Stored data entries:
----------
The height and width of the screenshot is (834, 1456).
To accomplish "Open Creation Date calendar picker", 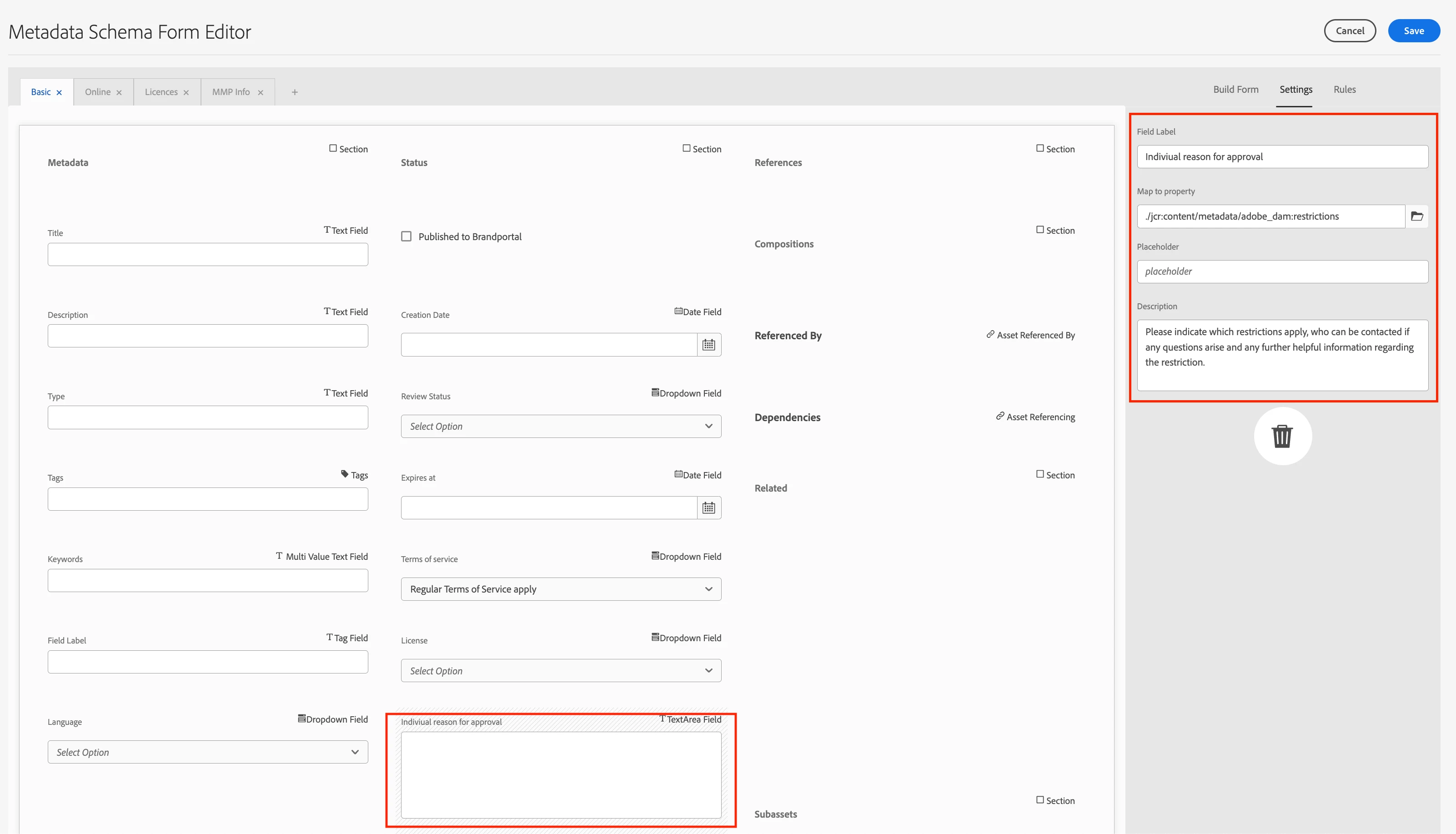I will click(x=708, y=345).
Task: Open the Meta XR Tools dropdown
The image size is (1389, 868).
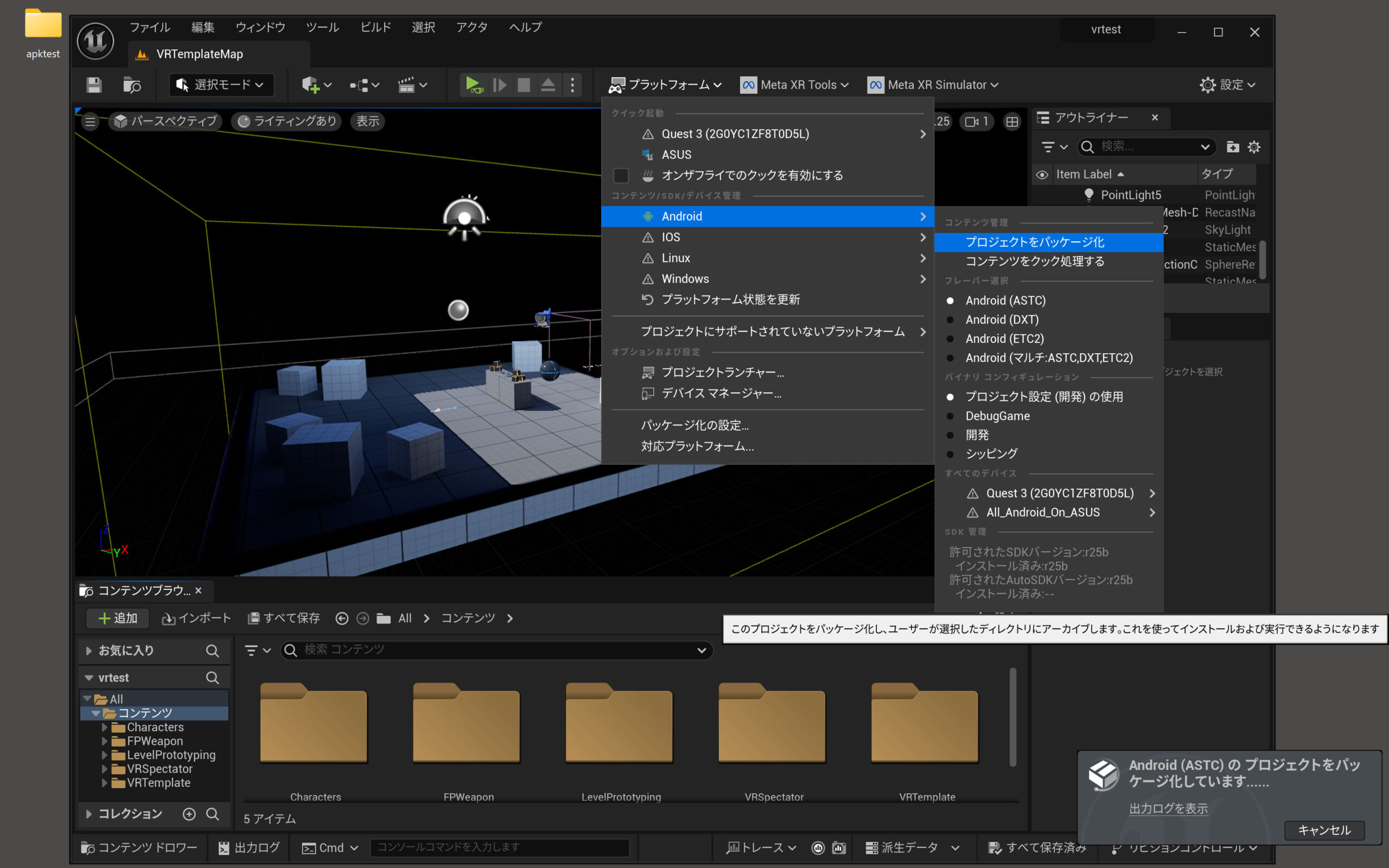Action: click(x=794, y=85)
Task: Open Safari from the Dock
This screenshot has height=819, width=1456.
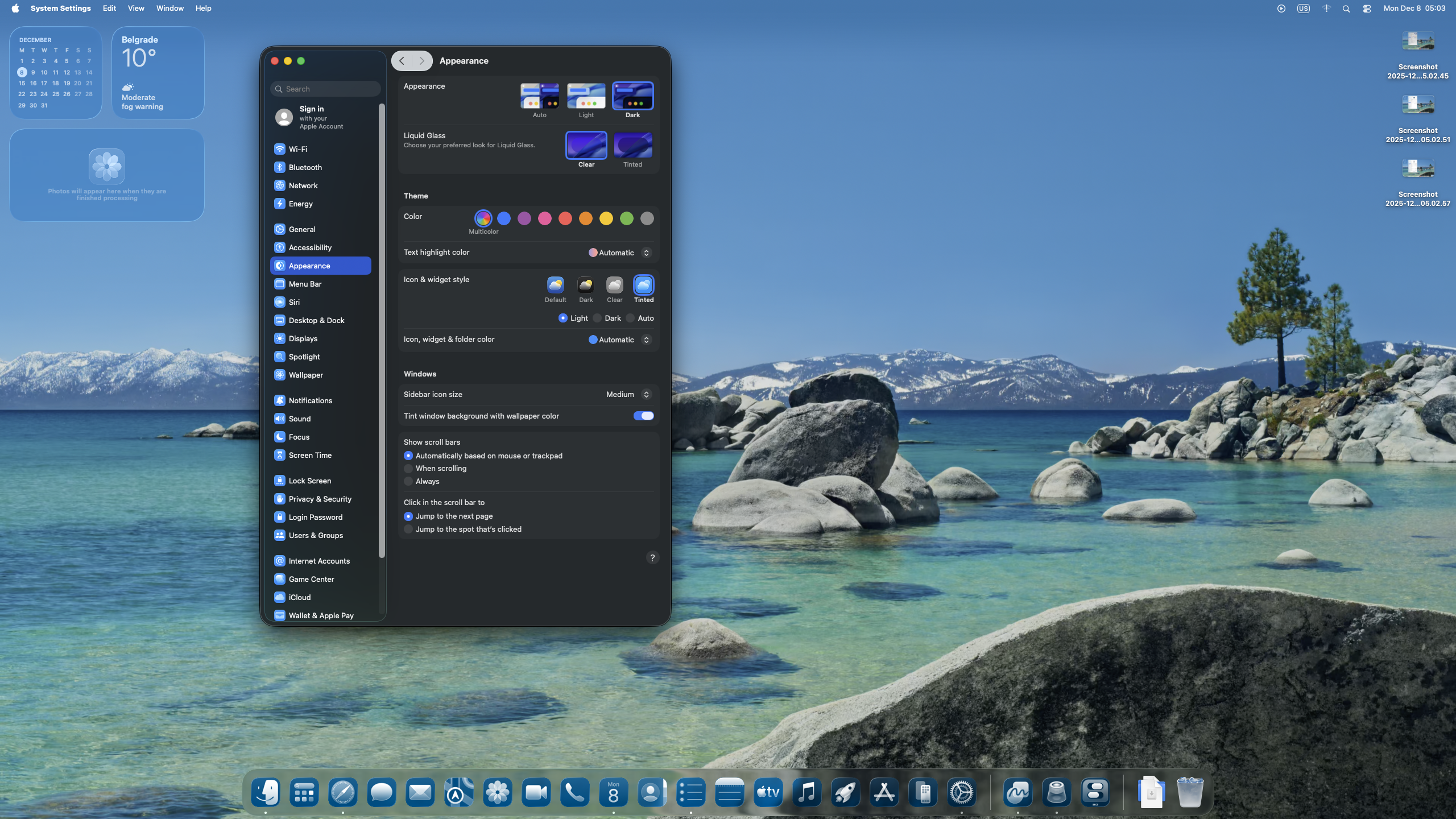Action: pos(343,792)
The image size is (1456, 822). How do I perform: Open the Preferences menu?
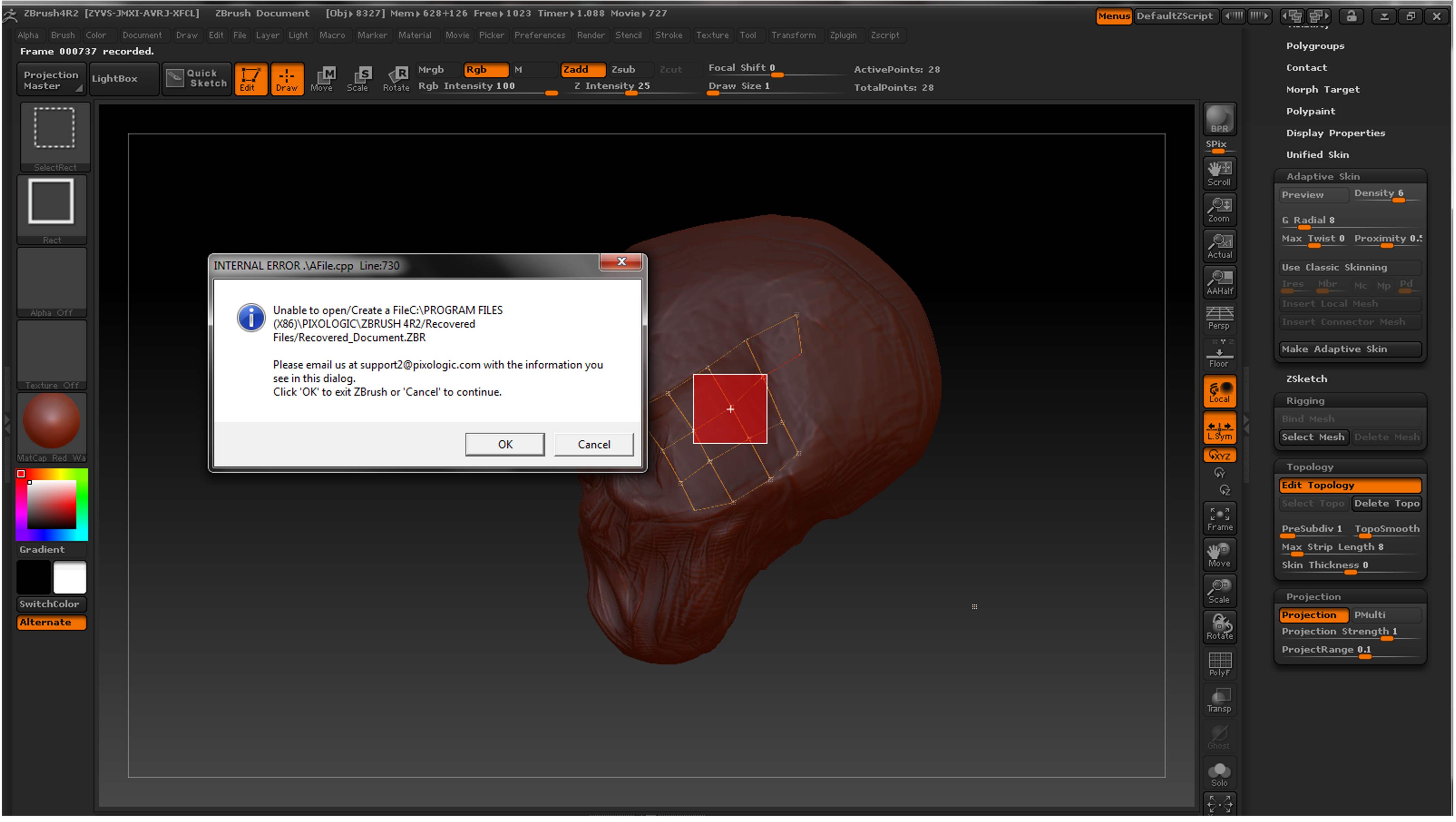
----------
The answer must be the exact lines from the line with "Task: Open Safari from the Dock" to the final line of the data, both ends included, with no pictures.

Task: Open Safari from the Dock
This screenshot has height=819, width=1456.
Action: pos(343,792)
The image size is (1456, 822). How do I perform: Open the Preferences menu?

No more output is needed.